Au printemps 1974, une situation à peu près équilibrée paraît cependant rétablie (à un niveau des prix, il est vrai, triple ou quadruple). Tout s'est passé comme si la menace de fermer les robinets, finalement peu suivie d'effet, avait servi surtout, aux pays arabes, à obtenir en quelques mois un accroissement explosif de leurs revenus que, sans la guerre, il leur aurait sans doute fallu attendre dix ans ou davantage.

Tournant

Même si elle s'arrête là, la crise pétrolière 1973-74 laissera cependant des traces profondes dans l'économie mondiale. Elle a fait apparaître dans le tiers monde une nouvelle catégorie d'États encore sous-développés, mais auxquels leur prodigieuse richesse va permettre désormais de rejoindre à grands pas le modèle occidental, voire d'y intervenir directement avec leurs capitaux. Elle a donné à d'autres pays du tiers monde, pauvres eux aussi mais détenteurs de matières premières recherchées (cuivre, phosphates, uranium), l'idée de s'organiser afin d'obtenir les mêmes avantages que les pays pétroliers.

Par contraste, elle a fait ressortir le dénuement encore plus grand des pays du tiers monde ne disposant pas de telles ressources, et qui doivent pourtant comme les autres, payer plus cher les matières premières dont ils ont besoin.

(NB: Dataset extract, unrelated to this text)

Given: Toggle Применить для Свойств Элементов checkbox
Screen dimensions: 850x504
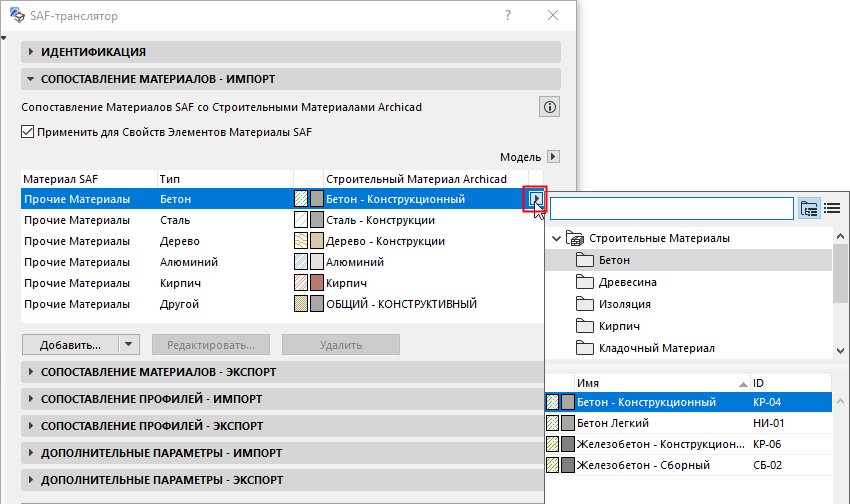Looking at the screenshot, I should coord(28,132).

En Occident, elle a précipité la prise de conscience des gaspillages auxquels conduit la société de consommation, ouvert la voie à des recherches de toutes sortes, non seulement sur les énergies nouvelles, mais, de proche en proche, sur les technologies des transports, de l'habitat, de la chimie, etc., et finalement sur la façon de vivre en société. Enfin, au plan de la politique, elle a mis en lumière une divergence d'intérêts fondamentale entre l'Europe et les États-Unis. À tous points de vue, c'est une page d'histoire qui est tournée.

Un séisme économique

La brutale augmentation des prix du pétrole pendant l'hiver 1973-1974 provoque des réactions en chaîne dans toute l'économie. En prendre une mesure complète et exacte est une tâche qui défie les meilleurs statisticiens. On trouvera ci-dessous quelques chiffres caractéristiques dans quatre domaines fondamentaux : le prix du brut à la production ; les prix des produits pétroliers à la consommation en France ; les conséquences du renchérissement de l'énergie sur l'ensemble des autres prix ; enfin, les conséquences sur les finances extérieures des pays producteurs et consommateurs.

Prix du brut à la production

Il faut savoir d'abord que le pétrole brut n'est pas un produit uniforme, et qu'au contraire il en existe presque autant de variétés que de gisements, différents par leur densité, leur teneur en soufre nocif, la plus ou moins forte proportion de produits légers (essence) ou lourds (fuels) qu'ils peuvent donner à la distillation, etc. Chacune de ces variétés a évidemment son prix, indiqué traditionnellement en dollars par baril.

Ensuite, la nature des relations commerciales entre les pays producteurs et les compagnies concessionnaires a engendré pour le même brut différentes catégories de prix, qui n'évoluent pas de la même façon : le prix affiché, assez théorique, et les prix réels : prix de reprise, auquel la compagnie paie effectivement le brut auquel les accords lui donnent droit, et prix de marché pour le brut participation, dont les États disposent librement.

Affiché

Jadis fixé unilatéralement par les compagnies, puis, depuis 1971, négocié entre elles et les États producteurs, c'est le prix théorique sur lequel sont calculés les impôts et redevances diverses perçus par ces derniers. L'objectif de ce système était de garantir aux pays producteurs que les compagnies ne les lésaient pas en vendant secrètement à des prix plus élevés que ceux déclarés à des fins fiscales. Pendant les années 1960, les compagnies avaient imposé une baisse des prix affichés. Depuis, l'évolution a été la suivante (pour la variété dite « léger d'Arabie ») :
1969 : 1,65 dollar par baril
janvier 1972 : 2,47 dollars par baril
janvier 1973 : 2,59 dollars par baril
16 octobre 1973 : 5,12 dollars par baril
23 décembre 1973 : 11,65 dollars par baril.